Stock markets in the Gulf ended in different directions on Monday after U.S. lawmakers reached a tentative agreement on the debt ceiling, while concerns about more Federal Reserve interest rate hikes weighed on sentiment. U.S. President Joe Biden and House Speaker Kevin McCarthy forged an agreement at the weekend to suspend the $31.4 trillion debt ceiling and cap government spending for two years. Both leaders expressed confidence that members of the Democratic and Republican parties would vote to support the deal.

Dubai's main share index edged 0.1% higher, supported by a 1.2% rise in sharia-compliant lender Dubai Islamic Bank. In Abu Dhabi, the index dropped 0.4%.

The Abu Dhabi bourse remained on a downtrend as sentiment remained cautious and energy markets were under pressure, said Farah Mourad, senior market analyst at XTB MENA. "The market could see some support thanks to ADNOC Logistics initial public offering's success. At the same time, companies like DANA Gas could attract more foreign investors as they open their capital to foreign ownership further," Mourad said.

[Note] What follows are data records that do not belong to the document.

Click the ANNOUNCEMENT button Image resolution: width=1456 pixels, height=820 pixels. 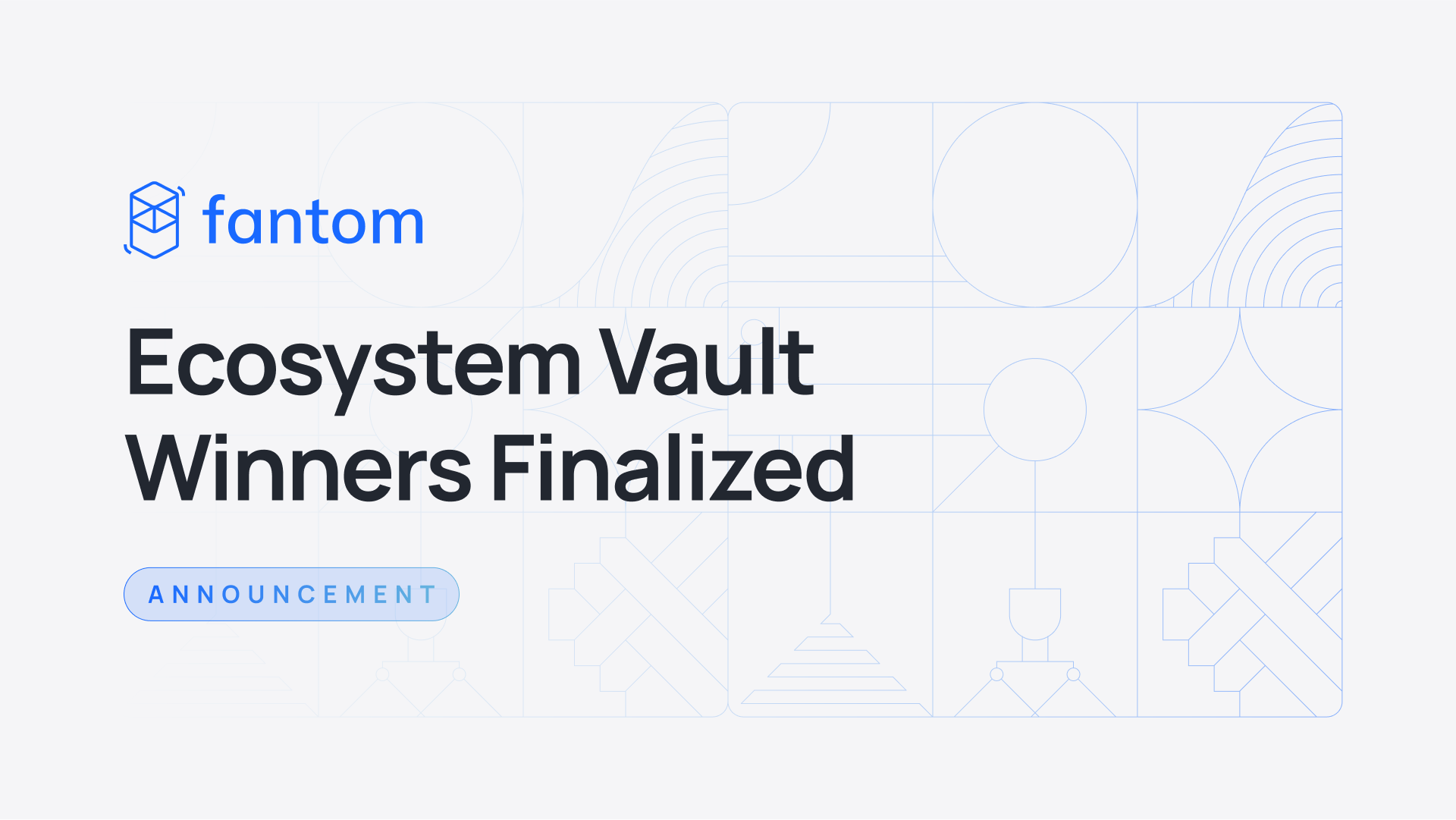(x=289, y=595)
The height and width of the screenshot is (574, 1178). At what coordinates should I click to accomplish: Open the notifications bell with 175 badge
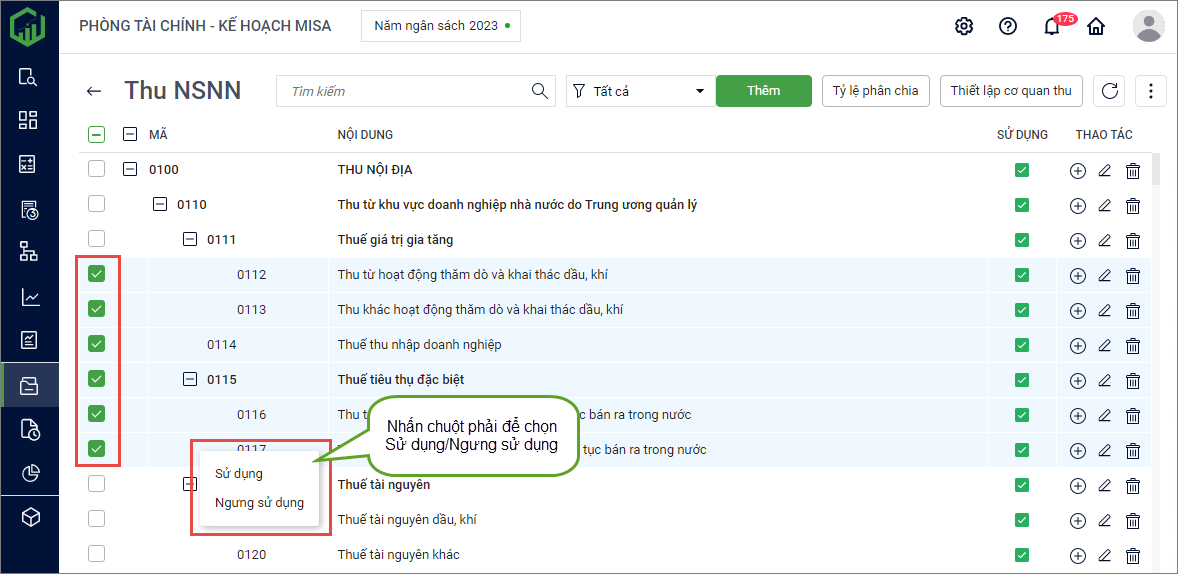1051,26
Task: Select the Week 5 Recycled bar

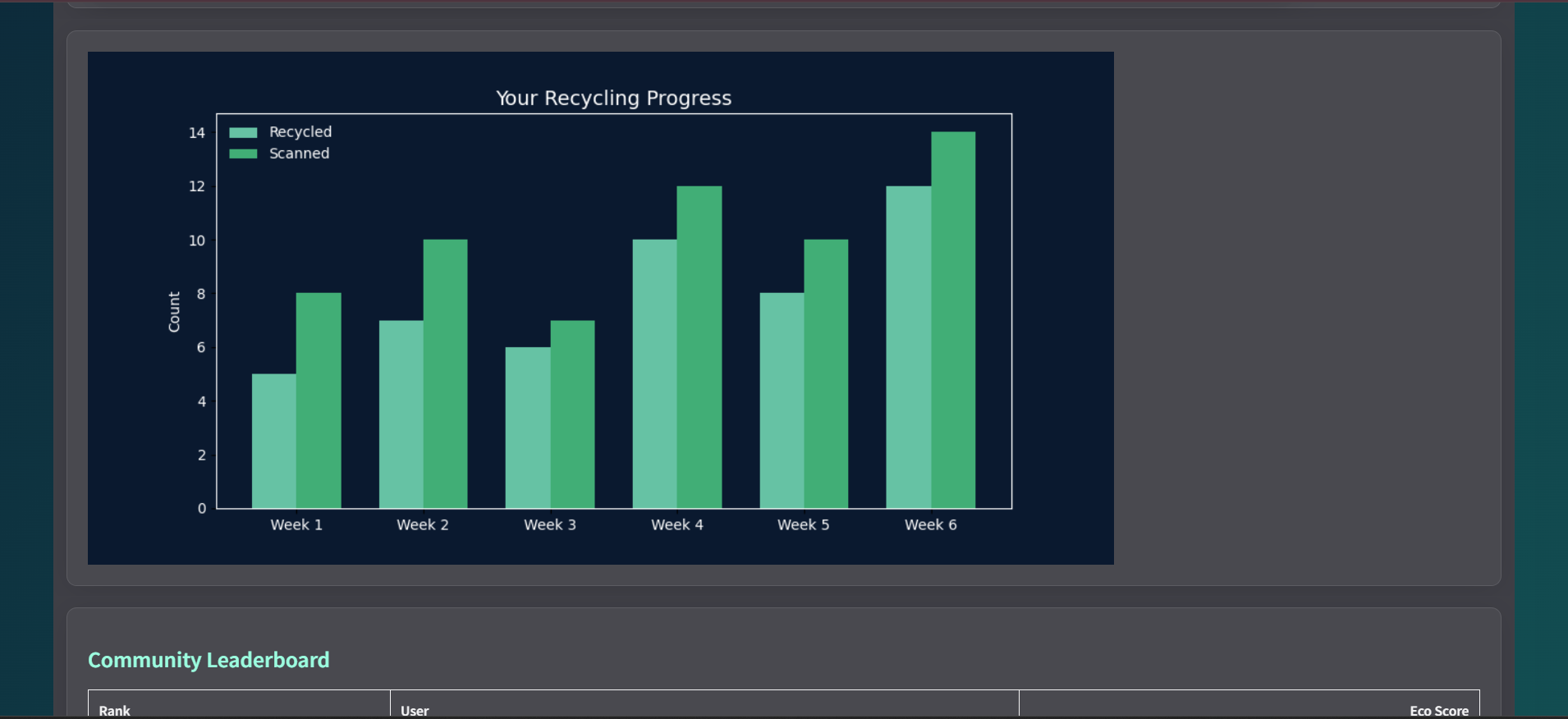Action: tap(782, 401)

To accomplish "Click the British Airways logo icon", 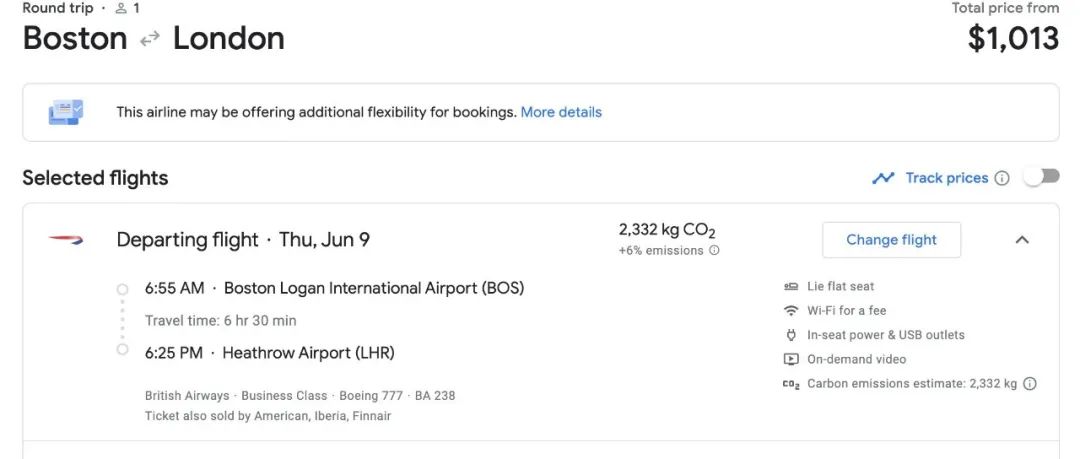I will (65, 240).
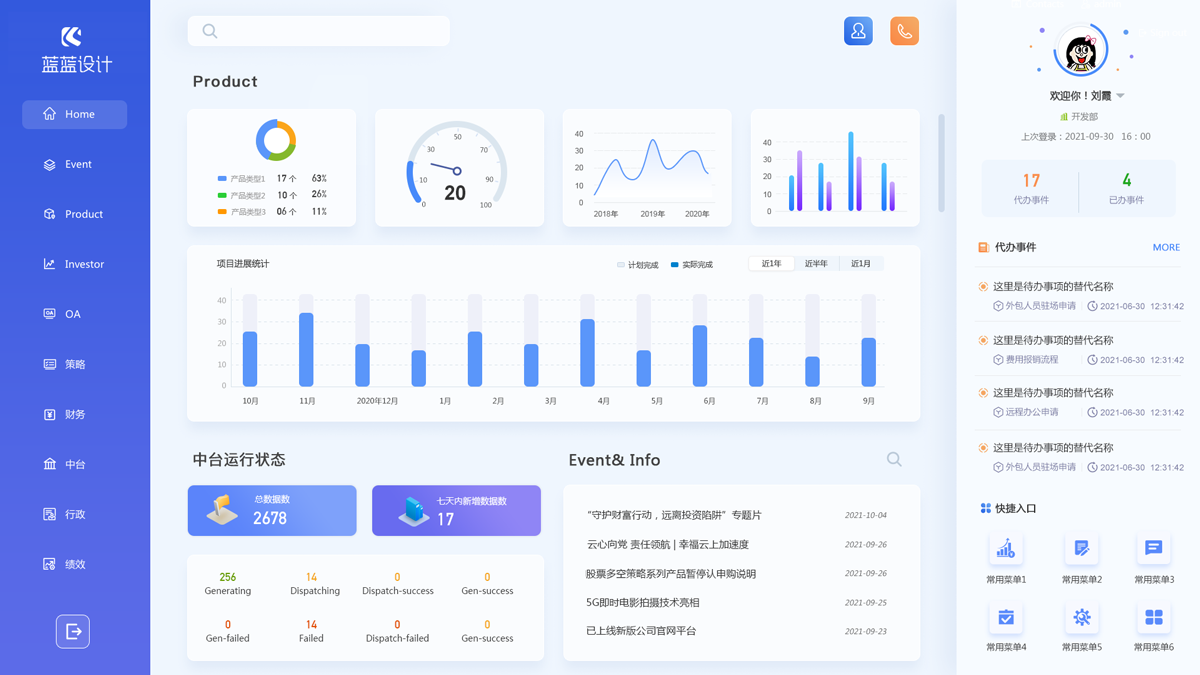Expand the user dropdown next to 刘霞
The image size is (1200, 675).
pos(1120,96)
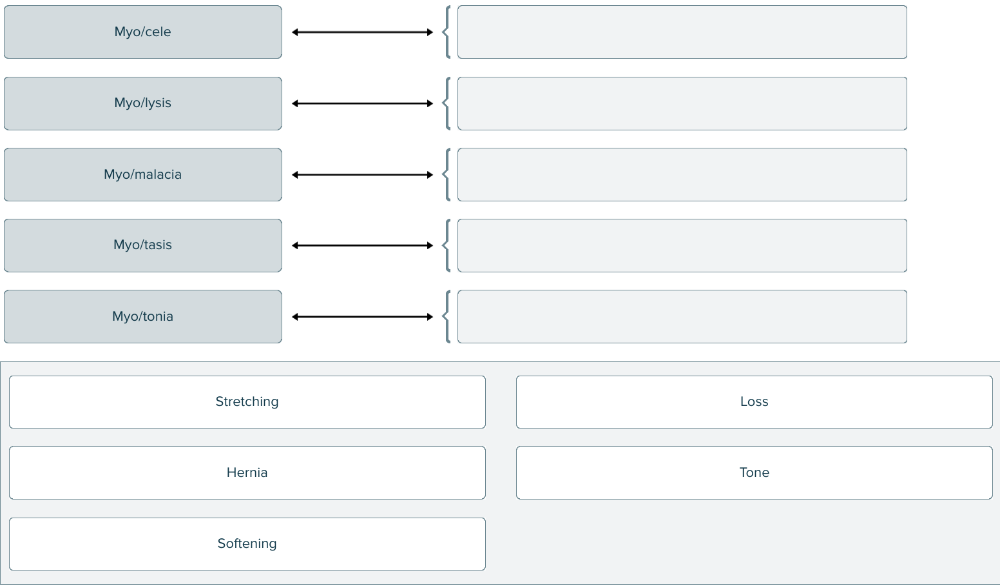
Task: Pick the Stretching answer tile
Action: (247, 402)
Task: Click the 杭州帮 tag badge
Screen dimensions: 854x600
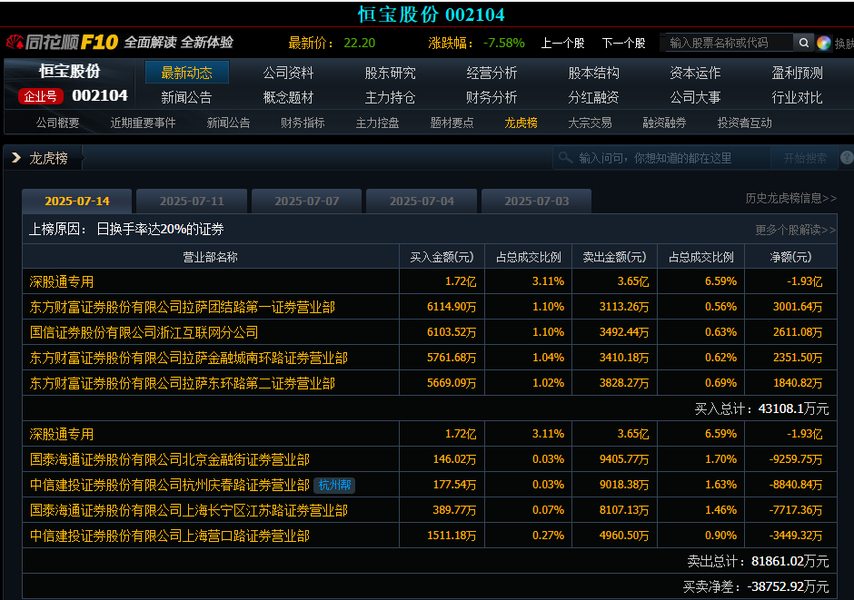Action: (334, 485)
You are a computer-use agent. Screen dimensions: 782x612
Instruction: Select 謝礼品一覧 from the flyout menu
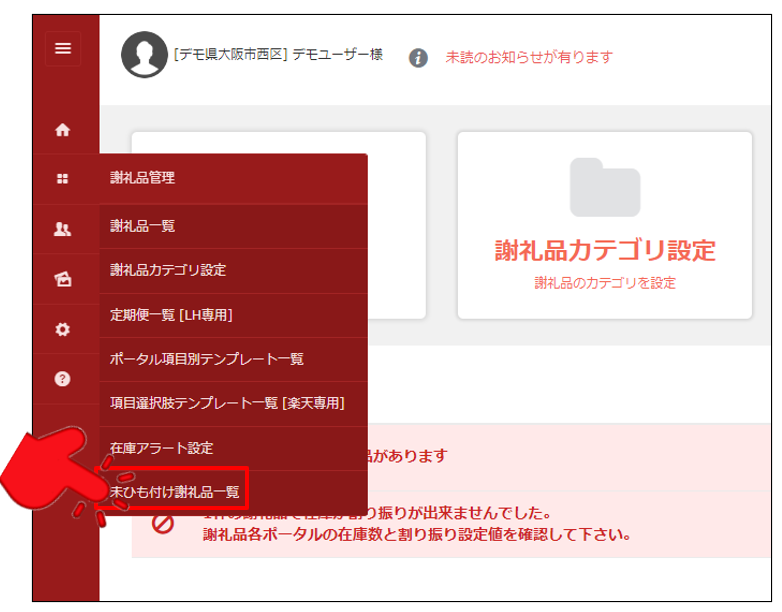coord(143,226)
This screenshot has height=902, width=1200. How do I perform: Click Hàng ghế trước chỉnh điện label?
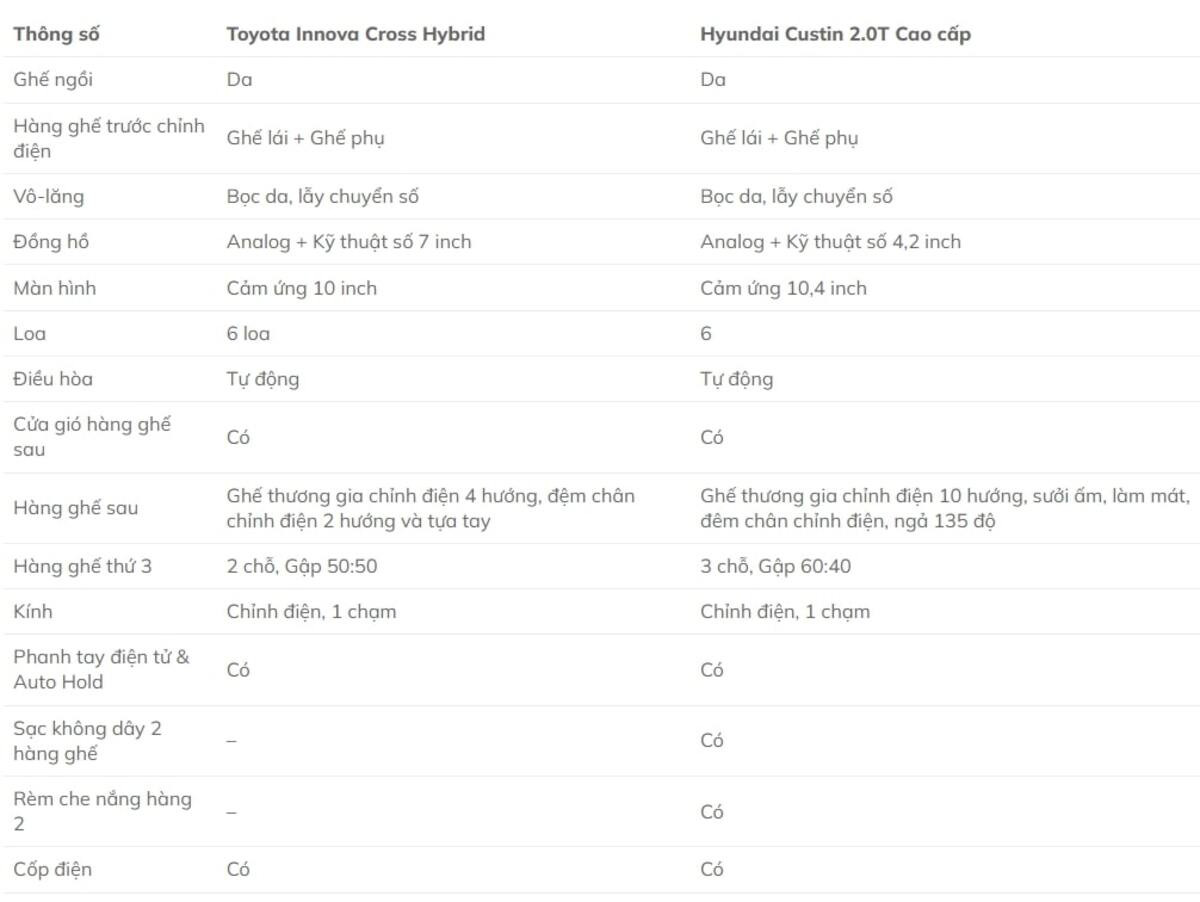[x=109, y=138]
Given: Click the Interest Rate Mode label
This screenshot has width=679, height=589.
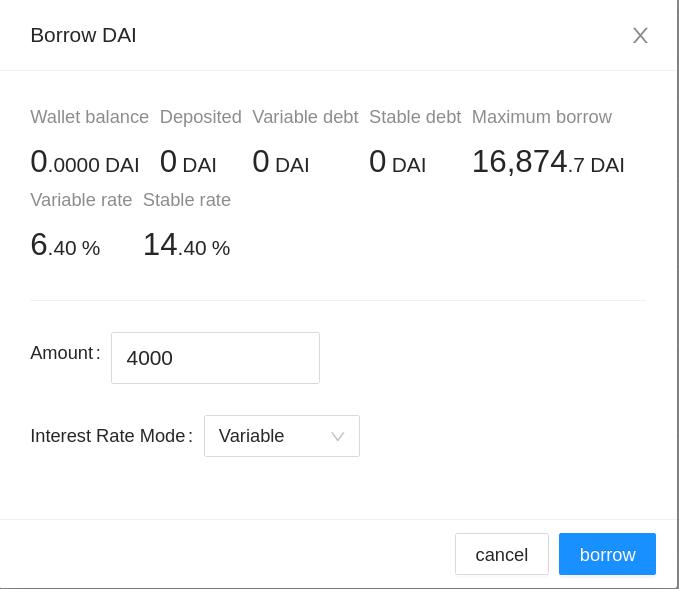Looking at the screenshot, I should (x=109, y=436).
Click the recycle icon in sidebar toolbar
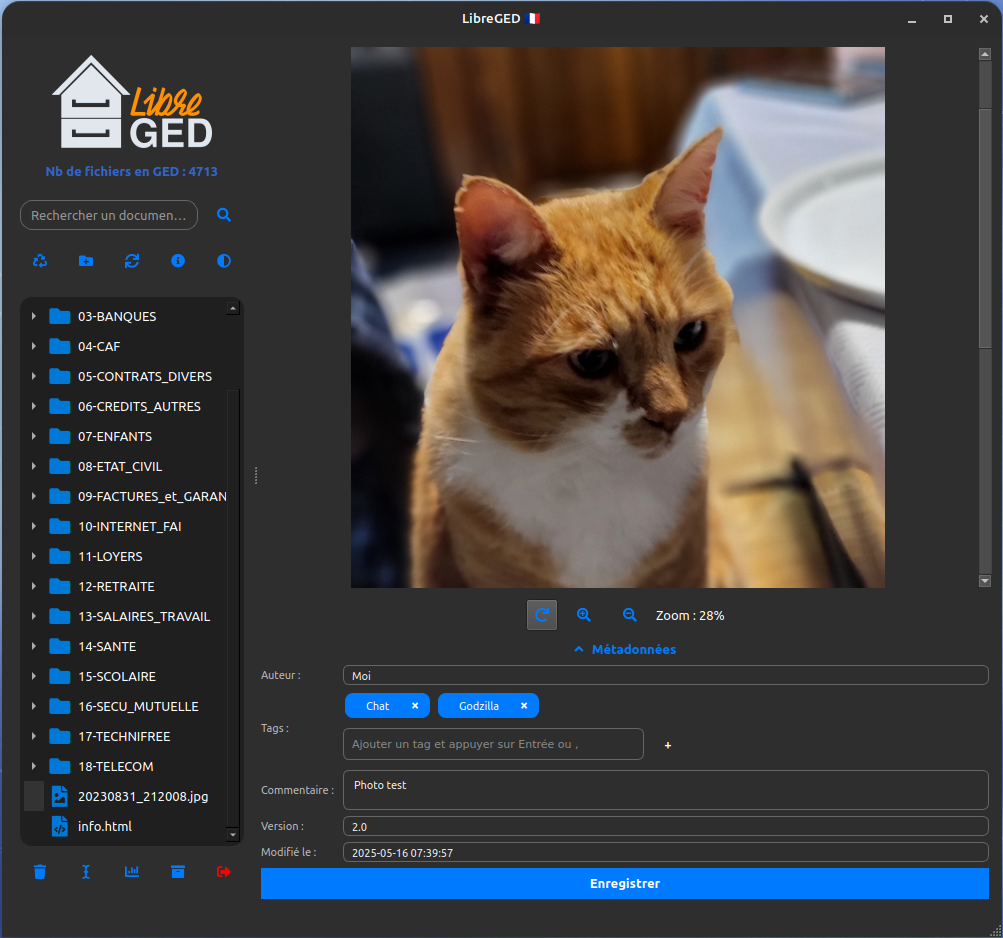Image resolution: width=1003 pixels, height=938 pixels. click(x=40, y=261)
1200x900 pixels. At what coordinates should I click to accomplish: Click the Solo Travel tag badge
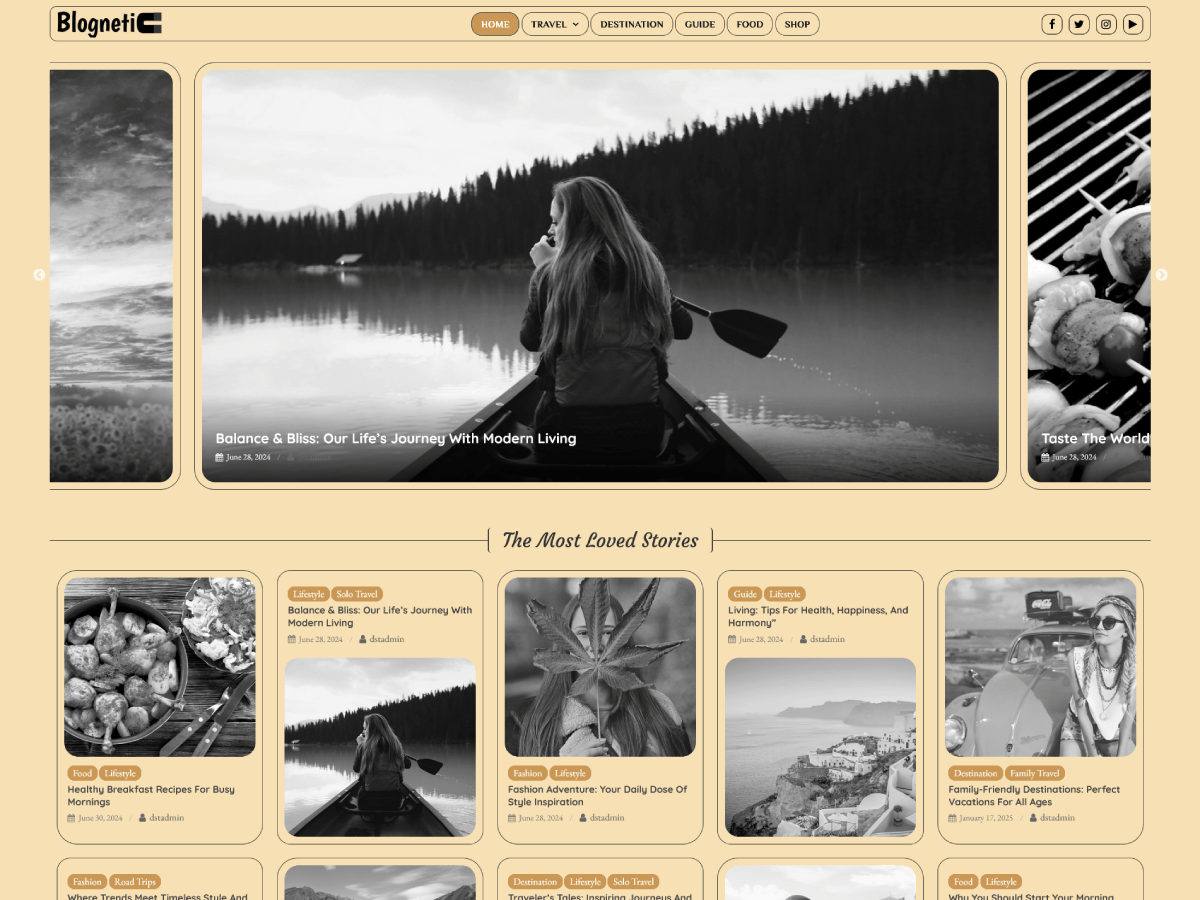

Saudi Arabia's benchmark index gave up early gains to finish flat as gains in financials were offset by losses in healthcare shares. United Electronics gained 3.4% after Reuters cited two sources familiar with the matter as saying the firm was planning an initial public offering of its Islamic consumer finance business, Tasheel Finance.

Among losers, oil giant Saudi Aramco shed 0.6%. Crude prices - a key catalyst for the Gulf's financial markets - slipped as economic worries over further interest rate hikes trumped the U.S. debt ceiling deal.

Outside the Gulf, Egypt's blue-chip index rose 0.5%, with tobacco monopoly Eastern Company jumping 2.7%.

  • SAUDI ARABIA was flat at 11,136
  • ABU DHABI fell 0.4% to 9,412
  • DUBAI added 0.1% to 3,544
  • QATAR eased 0.2% to 10,403
  • EGYPT up 0.5% to 17,212
  • BAHRAIN gained 0.2% to 1,964
  • OMAN rose 0.3% to 4,642
  • KUWAIT added 0.5% to 7,547

(Reporting by Ateeq Shariff in Bengaluru; Editing by Mark Potter)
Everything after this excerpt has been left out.